Multi-resonant perturbation method for capacitive sensing with composite right/left-handed transmission lines

The possibility to use the left-handed capacitances of a composite right/left-handed (CRLH) transmission line for a capacitive sensor array is demonstrated. The capacitances values are extracted with the presented algorithm that is based on a multi-resonant perturbation technique. The CRLH line structure was chosen since its physical implementation is much better suited to a capacitive sensing transmission line than a right-handed (RH) one. In contrast to other techniques like time domain reflectometry single cell spatial resolution can be achieved with moderate bandwidth demand. Presented numerical and experimental results prove the concept.

Capacitive level monitoring of layered fillings in vessels using composite right/left-handed transmission lines

This paper presents a concept for level monitoring of layered fillings in vessels with partially or completely unknown properties of the filling materials. A key sensor component is a composite right/left-handed transmission line resonator. Based on this element in combination with the multi resonant cavity perturbation theory an algorithm for the sensor signal processing is derived for the extraction of material properties and filling levels. The presented concept is verified with full wave electromagnetic simulations and experiments that had been carried out with a realized demonstrator.

Dual mode microwave tool for dielectric analysis and thermal ablation treatment of organic tissue

A dual mode tool design to analyze organic tissue and locally perform thermal ablation treatment is presented. The tool is made of an array of split-ring resonators. It can operate on a sensing mode to track the relative dielectric changes from the organic tissue and on a treatment mode to perform thermal ablation at different input powers. The measurements were done with phantoms of human tissue. The tool is able to focus a hot spot of approximately 0.2mm with a temperature of 109 °C at an input power of 10W.
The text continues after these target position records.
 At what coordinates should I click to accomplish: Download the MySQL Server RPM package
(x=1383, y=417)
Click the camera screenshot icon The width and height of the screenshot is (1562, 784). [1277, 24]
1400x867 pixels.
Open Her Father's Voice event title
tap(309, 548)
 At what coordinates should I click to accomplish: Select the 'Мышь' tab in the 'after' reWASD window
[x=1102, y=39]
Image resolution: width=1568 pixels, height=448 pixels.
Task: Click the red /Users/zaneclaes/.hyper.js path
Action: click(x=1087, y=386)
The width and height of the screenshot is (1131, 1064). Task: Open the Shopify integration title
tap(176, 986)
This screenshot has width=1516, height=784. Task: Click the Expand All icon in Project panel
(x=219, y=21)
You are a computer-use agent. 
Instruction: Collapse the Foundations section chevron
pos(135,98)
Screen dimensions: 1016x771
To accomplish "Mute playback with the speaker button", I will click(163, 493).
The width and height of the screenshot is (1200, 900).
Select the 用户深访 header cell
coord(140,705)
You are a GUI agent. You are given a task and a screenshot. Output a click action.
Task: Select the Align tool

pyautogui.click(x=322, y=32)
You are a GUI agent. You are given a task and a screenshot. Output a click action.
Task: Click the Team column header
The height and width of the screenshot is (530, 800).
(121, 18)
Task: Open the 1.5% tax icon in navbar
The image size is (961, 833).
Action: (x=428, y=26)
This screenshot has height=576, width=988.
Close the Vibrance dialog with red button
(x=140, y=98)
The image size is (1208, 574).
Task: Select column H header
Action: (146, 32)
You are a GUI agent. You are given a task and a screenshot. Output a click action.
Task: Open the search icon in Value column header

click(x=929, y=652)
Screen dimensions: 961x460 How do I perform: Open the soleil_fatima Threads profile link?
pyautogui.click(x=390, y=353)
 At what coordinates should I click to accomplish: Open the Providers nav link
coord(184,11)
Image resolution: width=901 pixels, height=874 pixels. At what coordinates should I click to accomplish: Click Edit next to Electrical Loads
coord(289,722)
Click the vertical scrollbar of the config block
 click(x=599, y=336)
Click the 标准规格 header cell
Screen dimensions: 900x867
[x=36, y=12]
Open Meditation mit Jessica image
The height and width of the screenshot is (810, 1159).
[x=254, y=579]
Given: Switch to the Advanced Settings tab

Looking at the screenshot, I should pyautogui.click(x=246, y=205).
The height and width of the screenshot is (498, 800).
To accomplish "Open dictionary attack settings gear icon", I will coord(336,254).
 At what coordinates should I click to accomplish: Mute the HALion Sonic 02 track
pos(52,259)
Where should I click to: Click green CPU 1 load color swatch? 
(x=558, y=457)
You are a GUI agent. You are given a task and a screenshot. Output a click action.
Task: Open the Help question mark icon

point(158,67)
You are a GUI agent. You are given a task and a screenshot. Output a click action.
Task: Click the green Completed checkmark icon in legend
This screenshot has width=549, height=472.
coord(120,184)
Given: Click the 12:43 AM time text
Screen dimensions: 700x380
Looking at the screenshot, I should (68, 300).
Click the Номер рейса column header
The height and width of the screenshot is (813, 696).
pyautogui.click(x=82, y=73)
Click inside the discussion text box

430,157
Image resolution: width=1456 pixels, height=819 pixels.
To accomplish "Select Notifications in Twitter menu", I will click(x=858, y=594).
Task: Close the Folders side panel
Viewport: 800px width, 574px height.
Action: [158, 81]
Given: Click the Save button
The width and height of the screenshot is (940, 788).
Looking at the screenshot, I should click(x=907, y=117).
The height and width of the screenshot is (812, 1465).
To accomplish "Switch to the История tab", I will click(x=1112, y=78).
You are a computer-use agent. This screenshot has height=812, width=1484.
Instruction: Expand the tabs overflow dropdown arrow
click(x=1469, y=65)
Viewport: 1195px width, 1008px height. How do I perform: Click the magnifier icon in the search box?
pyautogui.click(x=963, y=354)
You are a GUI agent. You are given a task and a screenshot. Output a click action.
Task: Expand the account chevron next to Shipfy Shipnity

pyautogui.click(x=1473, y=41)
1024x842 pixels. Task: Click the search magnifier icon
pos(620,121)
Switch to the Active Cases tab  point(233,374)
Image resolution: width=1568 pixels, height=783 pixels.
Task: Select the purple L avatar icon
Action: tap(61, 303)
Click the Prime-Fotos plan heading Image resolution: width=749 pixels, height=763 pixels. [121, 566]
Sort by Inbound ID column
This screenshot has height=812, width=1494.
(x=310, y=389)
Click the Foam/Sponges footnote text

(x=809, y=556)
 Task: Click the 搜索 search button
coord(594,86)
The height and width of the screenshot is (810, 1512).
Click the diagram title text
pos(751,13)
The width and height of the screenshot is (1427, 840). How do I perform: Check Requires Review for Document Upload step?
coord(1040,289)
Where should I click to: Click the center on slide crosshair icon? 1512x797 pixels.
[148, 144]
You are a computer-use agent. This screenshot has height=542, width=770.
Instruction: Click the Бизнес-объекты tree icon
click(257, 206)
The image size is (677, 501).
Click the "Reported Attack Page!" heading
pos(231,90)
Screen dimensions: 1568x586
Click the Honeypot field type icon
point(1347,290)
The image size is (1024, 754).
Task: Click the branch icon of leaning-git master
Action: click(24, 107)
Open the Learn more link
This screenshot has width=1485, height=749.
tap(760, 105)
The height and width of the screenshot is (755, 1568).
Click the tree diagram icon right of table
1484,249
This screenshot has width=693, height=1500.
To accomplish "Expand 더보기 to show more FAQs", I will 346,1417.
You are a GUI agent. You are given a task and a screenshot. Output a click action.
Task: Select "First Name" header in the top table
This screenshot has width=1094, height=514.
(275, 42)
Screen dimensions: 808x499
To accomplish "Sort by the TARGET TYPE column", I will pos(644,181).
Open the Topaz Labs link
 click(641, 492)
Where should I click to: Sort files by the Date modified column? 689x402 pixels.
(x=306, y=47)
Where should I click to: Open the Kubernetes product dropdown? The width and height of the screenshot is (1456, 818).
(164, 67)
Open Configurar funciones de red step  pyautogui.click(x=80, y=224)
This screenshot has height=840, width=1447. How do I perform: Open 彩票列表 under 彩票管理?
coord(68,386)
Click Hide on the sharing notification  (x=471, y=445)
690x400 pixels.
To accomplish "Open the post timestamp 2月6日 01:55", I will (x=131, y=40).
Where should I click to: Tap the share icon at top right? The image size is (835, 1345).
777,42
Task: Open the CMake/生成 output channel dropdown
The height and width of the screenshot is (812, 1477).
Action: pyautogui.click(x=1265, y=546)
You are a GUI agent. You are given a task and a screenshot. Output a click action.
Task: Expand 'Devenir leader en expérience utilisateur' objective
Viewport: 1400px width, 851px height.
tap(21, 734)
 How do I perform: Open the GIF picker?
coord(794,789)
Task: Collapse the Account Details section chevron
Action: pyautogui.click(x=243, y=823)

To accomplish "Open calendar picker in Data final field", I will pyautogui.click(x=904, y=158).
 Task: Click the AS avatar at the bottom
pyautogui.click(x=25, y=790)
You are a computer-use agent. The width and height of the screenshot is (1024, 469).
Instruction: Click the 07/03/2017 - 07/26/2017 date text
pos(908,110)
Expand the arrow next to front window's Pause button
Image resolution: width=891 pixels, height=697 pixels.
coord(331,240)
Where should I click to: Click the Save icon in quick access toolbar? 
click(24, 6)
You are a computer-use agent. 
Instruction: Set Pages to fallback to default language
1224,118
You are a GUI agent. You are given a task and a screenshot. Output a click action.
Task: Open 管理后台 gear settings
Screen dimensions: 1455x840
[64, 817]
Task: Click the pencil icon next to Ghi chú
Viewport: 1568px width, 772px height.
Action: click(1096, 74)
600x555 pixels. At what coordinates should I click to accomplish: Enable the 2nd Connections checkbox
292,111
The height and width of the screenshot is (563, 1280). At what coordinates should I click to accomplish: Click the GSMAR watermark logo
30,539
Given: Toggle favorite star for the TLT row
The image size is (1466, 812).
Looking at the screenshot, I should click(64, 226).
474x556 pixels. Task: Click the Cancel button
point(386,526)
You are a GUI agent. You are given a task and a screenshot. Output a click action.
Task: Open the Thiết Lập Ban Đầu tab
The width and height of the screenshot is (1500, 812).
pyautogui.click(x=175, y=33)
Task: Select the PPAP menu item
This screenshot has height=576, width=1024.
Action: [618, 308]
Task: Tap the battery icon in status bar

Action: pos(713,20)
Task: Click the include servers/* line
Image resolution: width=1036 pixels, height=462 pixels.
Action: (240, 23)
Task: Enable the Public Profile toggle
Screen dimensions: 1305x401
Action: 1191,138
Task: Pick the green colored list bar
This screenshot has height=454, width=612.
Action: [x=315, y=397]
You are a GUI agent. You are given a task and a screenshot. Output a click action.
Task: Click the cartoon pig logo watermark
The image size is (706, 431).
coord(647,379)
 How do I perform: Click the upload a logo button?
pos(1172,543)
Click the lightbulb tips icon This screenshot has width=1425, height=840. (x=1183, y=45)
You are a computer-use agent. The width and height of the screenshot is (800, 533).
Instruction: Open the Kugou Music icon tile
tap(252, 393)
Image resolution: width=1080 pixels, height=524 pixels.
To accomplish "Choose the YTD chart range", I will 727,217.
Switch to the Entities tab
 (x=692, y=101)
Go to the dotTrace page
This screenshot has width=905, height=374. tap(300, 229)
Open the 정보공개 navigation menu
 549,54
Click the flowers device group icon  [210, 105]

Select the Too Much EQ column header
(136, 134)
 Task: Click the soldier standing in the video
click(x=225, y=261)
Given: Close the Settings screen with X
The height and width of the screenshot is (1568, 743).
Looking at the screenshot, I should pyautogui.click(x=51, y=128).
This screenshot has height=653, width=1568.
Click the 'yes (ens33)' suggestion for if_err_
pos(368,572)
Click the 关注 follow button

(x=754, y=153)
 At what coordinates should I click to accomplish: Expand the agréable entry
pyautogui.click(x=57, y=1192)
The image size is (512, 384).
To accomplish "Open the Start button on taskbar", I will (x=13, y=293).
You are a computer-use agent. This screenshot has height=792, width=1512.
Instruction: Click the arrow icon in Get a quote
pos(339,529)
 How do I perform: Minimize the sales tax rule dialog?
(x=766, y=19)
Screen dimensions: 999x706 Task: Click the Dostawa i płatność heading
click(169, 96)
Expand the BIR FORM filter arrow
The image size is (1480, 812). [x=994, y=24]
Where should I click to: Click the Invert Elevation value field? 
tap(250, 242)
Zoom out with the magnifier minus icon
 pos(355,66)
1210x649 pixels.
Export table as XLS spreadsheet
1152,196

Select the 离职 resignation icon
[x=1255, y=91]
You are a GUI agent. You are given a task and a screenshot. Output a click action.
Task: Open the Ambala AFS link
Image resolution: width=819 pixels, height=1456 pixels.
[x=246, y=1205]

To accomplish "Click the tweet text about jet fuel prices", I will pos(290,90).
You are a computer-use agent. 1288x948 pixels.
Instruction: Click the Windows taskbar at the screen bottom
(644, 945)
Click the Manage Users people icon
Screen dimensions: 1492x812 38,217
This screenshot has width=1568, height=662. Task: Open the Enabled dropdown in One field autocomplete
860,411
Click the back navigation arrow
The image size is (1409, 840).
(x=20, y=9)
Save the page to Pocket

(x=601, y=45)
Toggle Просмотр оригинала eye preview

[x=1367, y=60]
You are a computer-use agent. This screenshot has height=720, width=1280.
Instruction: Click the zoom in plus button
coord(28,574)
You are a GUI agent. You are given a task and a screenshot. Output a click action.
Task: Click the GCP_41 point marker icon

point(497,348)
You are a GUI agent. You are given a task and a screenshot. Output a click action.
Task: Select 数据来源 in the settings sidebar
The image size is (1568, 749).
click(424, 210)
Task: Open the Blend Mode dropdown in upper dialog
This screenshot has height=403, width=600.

Dual mode sensor for belt conveyor systems based on planar metamaterials

A new sensor concept has been developed using a metamaterial transmission line with two different operation modes for the simultaneous detection of material permittivity and position. In the first mode the sensor is used as a resonator and the permittivity is detected accurately and with a moderate cost. On the second mode the sensor is used as a transmission line and the spatial material distribution is detected using time domain reflectometry techniques. A prototype sensor has been realized and tested in a dedicated measurement setup. The areas of application of these types of sensors are material monitoring during transportation in conveyor belts for several industrial processes.

Microwave Mass Flow Meter for Industrial Applications based on a Lefthanded Transmission Line Resonator

A particulates mass flow meter has been developed using a composite right/left-handed transmission line resonator. The presented sensor principle promises the possibility to design precise particulate solids mass flow meter with moderate costs. The autocorrelation function is applied to the CRLH-resonator in order to detect the velocity information and the material density from a single measurement. The areas of application of these sensors are gas/solids, gas/liquid and liquid/solids flows in various industrial applications.

Microwave mass flow meter for pneumatic conveyed particulate solids

A particulates mass flow meter has been developed using a composite right/left-handed transmission line resonator. The presented sensor principle promises the possibility to design precise particulate solids mass flow meter with moderate costs. The Spatial Filter Velocimetry is applied to the sensor in order to detect the velocity information. The simultaneous detection of the velocity and the solids/air concentration from a single measurement, ensure a true mass flow detector. The detector offers good prospects for industrial applications with various scenarios of gas/solids, gas/liquid and liquid/solids flows.